→ Source document:

The Great Pumpkin Has Risen: Quad-A Player Dan Johnson Is Back in the Majors at Last!
MLB
For some of us, every recent baseball offseason has stirred up anxiety as we’ve contemplated a question: Will Dan Johnson be back? We knew relief last night, when the Cardinals promoted the 35-year-old and inserted him into the lineup against the Cubs. But as the slugger crept into his mid-thirties, it seemed increasingly probable that his unlikely career, punctuated by two of the biggest bangs in Tampa Bay Rays history, might end with the sort of whimper that tends to send what we call “Quad-A players” into retirement. Eventually, one of these late autumns would have to pass without a team summoning the first baseman from its Triple-A affiliate up to the Show.

→ Given information:
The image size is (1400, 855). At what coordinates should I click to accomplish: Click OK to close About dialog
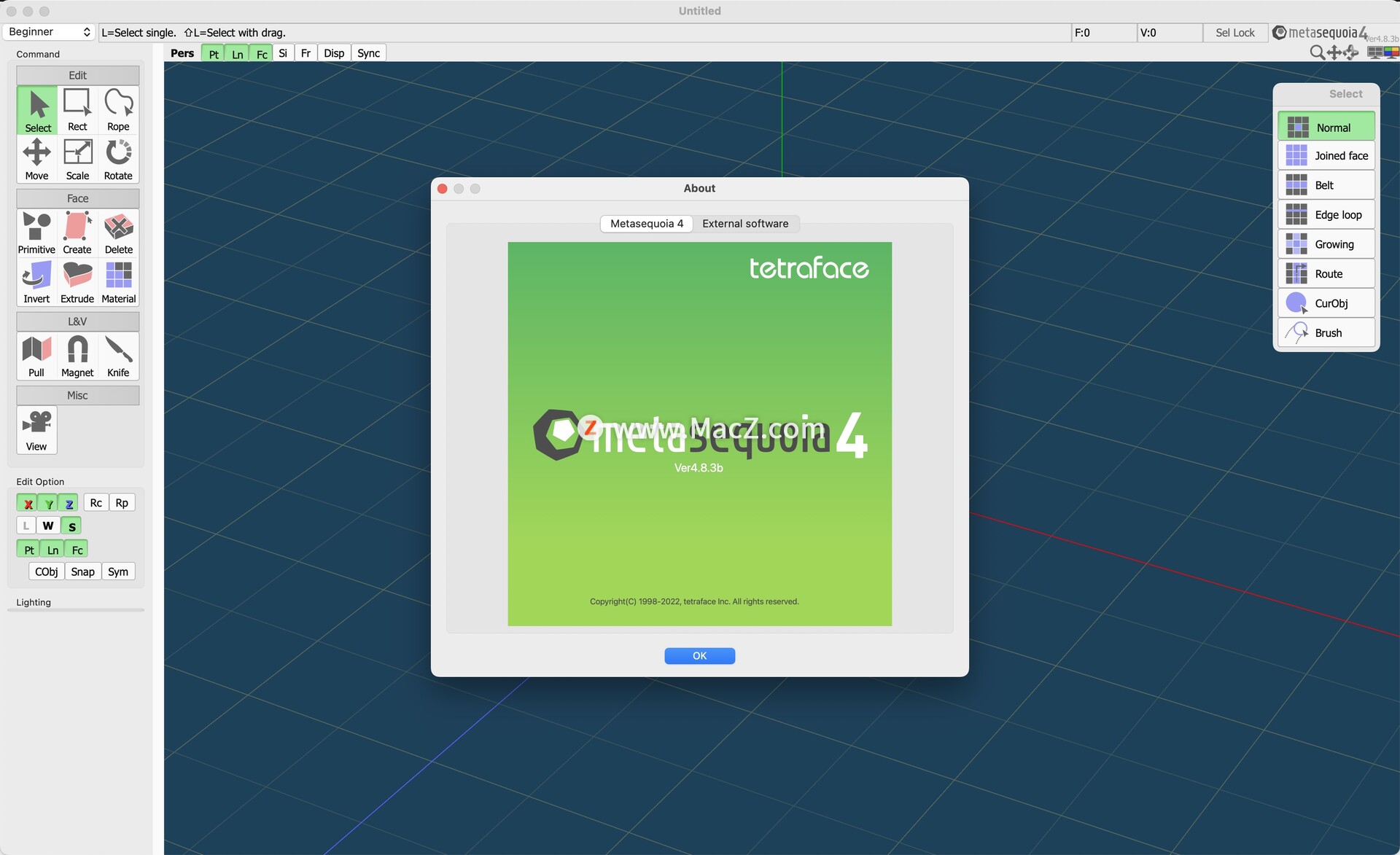699,655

→ Directives:
1. Write out the part of the Dan Johnson article that opens with the words containing "The Great Pumpkin" and closes with "to the Show.".
2. According to the Dan Johnson article, which team promoted Johnson and put him in the lineup against the Cubs?
Rely only on the Dan Johnson article here and leave the material aside.

→ Answers to the problems:
1.
The Great Pumpkin Has Risen: Quad-A Player Dan Johnson Is Back in the Majors at Last!
MLB
For some of us, every recent baseball offseason has stirred up anxiety as we’ve contemplated a question: Will Dan Johnson be back? We knew relief last night, when the Cardinals promoted the 35-year-old and inserted him into the lineup against the Cubs. But as the slugger crept into his mid-thirties, it seemed increasingly probable that his unlikely career, punctuated by two of the biggest bangs in Tampa Bay Rays history, might end with the sort of whimper that tends to send what we call “Quad-A players” into retirement. Eventually, one of these late autumns would have to pass without a team summoning the first baseman from its Triple-A affiliate up to the Show.

2. The Cardinals.